The language offers the following operations:

enum Operation:
  case Push(n: Int)
  case Add
  case Sub

type Program = List[Operation]

src/main/scala/mutation/interpreter.scala

This language then offers constant integer values, as well as addition and subtraction operations.

For example, the arithmetic expression 1 + 2 - 3 + 4 would be expressed by the following Program:

val p = List(Push(1), Push(2), Add, Push(3), Sub, Push(4), Add)

We will write a stack machine based interpreter for this language.

A stack machine interpreter uses a stack and reads the tokens from a Program (i.e., a list of operations) one after the other. For each operation, it performs the following:

After reading the whole program, the stack should contain a single element, which is the result of the program.

This model is used in practice by the WASM virtual machine, which runs WASM bytecode in browsers. It is also used by the JVM to run Java bytecode.

For those who are learning about RISCV in the architecture course: the stack machine model we are using here is an alternative to the register machine model that RISCV was designed for.

Recursive

Let us start by writing a recursive version of the interpreter. To start, you will implement a function that takes a stack (in this case, it is represented by a List[Int]) and one Operation and returns a new stack. The returned stack corresponds to the state of the stack after the operation has been executed:

  def evalOp(stack: Stack, op: Operation): Stack =
    ???

src/main/scala/mutation/interpreter.scala

No, write two copies of the recursive version of the eval function which interprets an entire program, starting with an empty stack: one using plain recursion without calling higher-order list functions, and one with foldLeft:

  def eval(p: List[Operation]): Stack =
    ???

src/main/scala/mutation/interpreter.scala

Now imperative 🔥

Write down the operations that the recursive algorithm performs, step by step, on an example. How does the stack evolve? Can you replicate this behavior with a mutable Stack from the Scala library?

  def eval(p: List[Operation]): Stack[Int] =
    ???

src/main/scala/mutation/interpreter.scala

You may want to revisit this part of the exercise next week, where we’ll study a systematic way to transform left folds into loops.

Adding logs ⭐️

In this step, we will add logging to the interpreter.

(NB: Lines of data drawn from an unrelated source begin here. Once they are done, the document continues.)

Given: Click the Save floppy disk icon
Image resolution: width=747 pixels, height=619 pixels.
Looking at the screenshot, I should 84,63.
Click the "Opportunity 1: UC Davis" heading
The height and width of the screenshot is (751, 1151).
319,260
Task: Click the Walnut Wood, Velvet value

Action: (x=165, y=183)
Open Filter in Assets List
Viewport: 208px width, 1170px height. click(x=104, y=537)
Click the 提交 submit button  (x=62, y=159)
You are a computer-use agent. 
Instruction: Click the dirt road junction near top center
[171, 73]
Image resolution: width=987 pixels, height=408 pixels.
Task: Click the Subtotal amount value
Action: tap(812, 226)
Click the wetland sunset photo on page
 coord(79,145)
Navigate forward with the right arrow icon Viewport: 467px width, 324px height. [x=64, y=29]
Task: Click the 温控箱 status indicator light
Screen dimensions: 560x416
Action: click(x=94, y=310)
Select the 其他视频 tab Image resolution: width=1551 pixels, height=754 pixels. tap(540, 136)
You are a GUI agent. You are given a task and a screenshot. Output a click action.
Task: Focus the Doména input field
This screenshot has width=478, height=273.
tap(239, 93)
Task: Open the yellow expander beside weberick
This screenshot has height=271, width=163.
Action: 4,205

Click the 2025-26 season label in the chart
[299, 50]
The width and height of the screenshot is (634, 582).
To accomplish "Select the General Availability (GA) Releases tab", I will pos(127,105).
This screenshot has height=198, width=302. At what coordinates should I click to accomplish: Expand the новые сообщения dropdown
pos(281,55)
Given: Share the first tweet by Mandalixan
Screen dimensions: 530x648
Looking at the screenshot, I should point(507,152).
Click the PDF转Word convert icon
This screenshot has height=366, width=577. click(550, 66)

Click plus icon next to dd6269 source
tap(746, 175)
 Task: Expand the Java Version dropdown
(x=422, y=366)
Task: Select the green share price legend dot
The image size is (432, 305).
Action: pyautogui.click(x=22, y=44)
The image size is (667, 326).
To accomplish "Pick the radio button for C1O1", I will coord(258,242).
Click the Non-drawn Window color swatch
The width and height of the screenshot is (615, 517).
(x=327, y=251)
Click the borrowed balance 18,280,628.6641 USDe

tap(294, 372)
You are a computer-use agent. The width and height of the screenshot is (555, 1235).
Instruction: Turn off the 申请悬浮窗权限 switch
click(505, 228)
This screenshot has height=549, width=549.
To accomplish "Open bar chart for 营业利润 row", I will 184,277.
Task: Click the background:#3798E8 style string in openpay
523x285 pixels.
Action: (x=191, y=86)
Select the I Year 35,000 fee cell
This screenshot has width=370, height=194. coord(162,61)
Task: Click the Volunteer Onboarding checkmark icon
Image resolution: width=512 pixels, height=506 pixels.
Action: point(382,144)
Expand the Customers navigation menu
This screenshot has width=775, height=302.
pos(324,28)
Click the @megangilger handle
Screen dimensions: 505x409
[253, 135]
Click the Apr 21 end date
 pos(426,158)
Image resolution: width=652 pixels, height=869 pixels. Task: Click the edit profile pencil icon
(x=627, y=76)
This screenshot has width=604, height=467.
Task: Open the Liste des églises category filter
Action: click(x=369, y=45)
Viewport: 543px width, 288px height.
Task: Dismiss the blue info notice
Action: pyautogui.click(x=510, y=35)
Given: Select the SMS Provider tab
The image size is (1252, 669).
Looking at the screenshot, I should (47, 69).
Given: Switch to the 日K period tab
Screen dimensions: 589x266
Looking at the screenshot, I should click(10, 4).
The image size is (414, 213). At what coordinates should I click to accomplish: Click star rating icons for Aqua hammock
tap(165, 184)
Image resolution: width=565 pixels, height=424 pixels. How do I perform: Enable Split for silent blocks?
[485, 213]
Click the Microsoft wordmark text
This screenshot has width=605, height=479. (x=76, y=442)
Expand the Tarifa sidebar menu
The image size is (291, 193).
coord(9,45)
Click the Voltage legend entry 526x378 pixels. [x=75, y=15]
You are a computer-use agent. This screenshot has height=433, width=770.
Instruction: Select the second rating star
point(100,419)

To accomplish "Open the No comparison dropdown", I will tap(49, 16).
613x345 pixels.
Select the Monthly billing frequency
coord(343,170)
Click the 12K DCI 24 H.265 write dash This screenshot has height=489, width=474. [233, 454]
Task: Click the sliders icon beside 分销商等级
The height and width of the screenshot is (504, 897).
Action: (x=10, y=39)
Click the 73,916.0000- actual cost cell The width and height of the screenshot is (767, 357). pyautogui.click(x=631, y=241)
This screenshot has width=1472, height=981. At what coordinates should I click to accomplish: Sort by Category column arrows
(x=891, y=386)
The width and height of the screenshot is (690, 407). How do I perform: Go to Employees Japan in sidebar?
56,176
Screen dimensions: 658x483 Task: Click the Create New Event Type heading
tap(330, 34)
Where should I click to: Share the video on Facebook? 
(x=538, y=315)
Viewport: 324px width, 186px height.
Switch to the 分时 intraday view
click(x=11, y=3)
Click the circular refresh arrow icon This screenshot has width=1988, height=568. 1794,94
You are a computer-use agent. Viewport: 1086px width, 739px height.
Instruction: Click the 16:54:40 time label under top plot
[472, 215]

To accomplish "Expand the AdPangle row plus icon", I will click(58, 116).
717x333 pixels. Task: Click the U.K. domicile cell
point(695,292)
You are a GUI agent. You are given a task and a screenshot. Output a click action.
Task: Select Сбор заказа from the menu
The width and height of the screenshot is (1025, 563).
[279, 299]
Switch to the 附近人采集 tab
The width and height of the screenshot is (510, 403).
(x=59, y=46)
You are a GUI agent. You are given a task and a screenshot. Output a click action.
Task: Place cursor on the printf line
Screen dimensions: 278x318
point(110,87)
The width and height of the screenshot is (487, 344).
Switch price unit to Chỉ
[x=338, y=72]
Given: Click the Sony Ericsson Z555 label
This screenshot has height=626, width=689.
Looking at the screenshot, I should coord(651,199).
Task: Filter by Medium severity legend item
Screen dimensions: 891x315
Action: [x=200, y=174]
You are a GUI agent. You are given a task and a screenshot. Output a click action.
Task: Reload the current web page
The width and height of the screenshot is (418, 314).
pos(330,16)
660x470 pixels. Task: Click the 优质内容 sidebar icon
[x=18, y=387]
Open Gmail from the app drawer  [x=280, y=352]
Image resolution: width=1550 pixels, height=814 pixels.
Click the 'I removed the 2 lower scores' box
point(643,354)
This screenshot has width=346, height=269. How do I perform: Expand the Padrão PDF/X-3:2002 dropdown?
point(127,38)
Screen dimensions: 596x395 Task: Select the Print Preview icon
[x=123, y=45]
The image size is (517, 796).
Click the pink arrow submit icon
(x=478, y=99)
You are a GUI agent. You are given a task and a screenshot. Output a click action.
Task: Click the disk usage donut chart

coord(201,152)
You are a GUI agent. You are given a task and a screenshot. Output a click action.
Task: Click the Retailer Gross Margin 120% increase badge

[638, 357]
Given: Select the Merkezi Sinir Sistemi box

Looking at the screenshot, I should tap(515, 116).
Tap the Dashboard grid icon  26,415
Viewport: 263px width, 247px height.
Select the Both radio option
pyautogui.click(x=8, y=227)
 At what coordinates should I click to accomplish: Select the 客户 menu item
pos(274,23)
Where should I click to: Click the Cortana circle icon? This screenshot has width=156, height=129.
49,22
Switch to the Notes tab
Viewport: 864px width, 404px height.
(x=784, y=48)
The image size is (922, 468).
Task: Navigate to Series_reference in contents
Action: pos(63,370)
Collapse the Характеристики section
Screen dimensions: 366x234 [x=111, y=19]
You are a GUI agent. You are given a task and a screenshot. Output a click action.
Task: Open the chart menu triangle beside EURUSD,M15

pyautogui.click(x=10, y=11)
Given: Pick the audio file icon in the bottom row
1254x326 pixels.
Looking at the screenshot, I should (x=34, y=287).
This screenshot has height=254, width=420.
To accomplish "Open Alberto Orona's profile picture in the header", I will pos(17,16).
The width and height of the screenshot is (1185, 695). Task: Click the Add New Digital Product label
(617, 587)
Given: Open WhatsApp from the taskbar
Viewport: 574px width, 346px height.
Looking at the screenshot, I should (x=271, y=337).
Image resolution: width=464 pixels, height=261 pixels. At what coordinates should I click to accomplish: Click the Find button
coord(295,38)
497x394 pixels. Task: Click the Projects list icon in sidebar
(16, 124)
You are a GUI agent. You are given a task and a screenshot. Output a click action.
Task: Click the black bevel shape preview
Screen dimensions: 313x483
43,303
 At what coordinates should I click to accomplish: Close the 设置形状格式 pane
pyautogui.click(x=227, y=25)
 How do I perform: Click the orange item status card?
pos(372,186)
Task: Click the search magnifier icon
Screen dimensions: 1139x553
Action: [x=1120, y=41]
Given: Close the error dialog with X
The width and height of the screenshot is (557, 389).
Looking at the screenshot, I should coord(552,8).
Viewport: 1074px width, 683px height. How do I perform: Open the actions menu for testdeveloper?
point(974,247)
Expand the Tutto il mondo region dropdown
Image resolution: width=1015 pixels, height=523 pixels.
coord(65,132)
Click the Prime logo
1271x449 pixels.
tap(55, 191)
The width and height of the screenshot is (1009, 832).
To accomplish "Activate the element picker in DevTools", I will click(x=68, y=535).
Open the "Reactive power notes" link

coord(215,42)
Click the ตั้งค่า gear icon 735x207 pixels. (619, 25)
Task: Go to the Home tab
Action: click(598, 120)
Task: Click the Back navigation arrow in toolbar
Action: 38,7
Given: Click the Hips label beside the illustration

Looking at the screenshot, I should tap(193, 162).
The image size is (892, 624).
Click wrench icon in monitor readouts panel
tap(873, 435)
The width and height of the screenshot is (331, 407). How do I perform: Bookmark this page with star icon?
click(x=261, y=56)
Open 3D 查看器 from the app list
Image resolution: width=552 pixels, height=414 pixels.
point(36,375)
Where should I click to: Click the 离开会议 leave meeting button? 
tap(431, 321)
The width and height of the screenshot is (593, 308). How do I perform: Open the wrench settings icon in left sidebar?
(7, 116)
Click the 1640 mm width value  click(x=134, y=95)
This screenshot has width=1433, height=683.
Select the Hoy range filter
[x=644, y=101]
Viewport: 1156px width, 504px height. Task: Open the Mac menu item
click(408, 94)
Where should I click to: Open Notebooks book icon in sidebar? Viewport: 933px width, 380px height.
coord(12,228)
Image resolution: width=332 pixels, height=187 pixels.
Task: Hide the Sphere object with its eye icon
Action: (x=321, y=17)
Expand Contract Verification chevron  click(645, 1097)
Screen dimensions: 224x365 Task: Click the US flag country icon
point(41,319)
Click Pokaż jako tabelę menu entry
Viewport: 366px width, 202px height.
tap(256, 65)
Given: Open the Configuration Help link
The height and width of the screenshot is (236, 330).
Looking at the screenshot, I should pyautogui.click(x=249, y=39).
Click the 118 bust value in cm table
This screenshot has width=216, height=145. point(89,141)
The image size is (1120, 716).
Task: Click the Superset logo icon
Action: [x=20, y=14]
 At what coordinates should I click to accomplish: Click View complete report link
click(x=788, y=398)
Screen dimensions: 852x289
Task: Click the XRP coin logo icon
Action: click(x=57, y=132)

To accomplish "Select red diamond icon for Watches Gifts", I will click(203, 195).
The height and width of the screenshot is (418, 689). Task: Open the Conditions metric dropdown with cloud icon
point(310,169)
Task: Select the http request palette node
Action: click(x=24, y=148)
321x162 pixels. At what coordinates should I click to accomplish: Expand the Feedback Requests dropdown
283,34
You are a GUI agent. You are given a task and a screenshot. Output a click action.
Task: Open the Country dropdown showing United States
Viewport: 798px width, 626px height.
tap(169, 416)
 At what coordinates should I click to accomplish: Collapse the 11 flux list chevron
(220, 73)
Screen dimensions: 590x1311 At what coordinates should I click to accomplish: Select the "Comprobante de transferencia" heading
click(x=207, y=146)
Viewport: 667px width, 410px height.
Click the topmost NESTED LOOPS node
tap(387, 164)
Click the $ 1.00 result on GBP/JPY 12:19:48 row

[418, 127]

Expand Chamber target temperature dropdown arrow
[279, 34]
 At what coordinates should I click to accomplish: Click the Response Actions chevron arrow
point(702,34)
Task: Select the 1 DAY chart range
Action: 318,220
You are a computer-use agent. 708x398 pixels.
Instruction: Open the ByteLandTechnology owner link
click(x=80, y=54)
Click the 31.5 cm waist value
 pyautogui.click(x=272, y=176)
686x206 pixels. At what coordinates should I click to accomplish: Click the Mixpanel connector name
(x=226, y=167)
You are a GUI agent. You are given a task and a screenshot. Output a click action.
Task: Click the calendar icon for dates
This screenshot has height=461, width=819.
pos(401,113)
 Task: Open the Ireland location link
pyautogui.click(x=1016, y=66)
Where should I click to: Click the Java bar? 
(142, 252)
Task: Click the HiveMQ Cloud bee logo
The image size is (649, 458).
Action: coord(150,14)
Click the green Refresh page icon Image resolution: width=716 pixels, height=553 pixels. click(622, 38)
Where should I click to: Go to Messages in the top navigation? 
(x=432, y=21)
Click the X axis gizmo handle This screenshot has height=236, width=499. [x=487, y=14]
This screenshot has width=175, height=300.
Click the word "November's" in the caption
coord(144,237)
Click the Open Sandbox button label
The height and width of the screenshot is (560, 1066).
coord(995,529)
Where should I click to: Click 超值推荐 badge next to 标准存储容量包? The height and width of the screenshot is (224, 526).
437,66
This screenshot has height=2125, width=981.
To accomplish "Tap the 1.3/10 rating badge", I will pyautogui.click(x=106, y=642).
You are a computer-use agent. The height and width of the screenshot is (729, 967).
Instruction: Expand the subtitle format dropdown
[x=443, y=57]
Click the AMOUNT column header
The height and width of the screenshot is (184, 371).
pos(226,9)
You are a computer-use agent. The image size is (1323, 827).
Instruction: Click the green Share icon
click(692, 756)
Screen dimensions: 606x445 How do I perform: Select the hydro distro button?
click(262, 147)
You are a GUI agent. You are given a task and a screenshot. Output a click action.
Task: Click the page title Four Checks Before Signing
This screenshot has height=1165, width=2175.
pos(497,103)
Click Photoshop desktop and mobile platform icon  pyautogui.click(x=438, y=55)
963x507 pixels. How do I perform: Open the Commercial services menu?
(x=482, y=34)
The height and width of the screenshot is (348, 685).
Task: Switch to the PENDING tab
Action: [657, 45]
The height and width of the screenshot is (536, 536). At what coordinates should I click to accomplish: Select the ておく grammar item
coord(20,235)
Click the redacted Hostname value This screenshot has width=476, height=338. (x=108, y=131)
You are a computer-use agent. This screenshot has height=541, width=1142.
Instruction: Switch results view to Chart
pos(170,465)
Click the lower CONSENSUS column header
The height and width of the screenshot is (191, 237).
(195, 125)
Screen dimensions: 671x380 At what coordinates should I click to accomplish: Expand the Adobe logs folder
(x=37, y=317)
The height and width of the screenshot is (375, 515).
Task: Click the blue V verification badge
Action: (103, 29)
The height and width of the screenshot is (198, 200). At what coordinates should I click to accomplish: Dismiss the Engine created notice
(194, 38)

The goal is to log every operation that is performed on the stack. For example, the following instructions:

Push(1), Push(2), Add, Push(3), Sub, Push(4), Add

should log the following:

Push(1) →
  Stack: 1
Push(2) →
  Stack: 2 1
Add →
  Stack: 3
Push(3) →
  Stack: 3 3
Sub →
  Stack: 0
Push(4) →
  Stack: 4 0
Add →
  Stack: 4

It’s to you how to implement the logging: the only requirements is that you should log the operation that is performed and the stack at each step.

You are free to use either the recursive or the imperative version of the interpreter.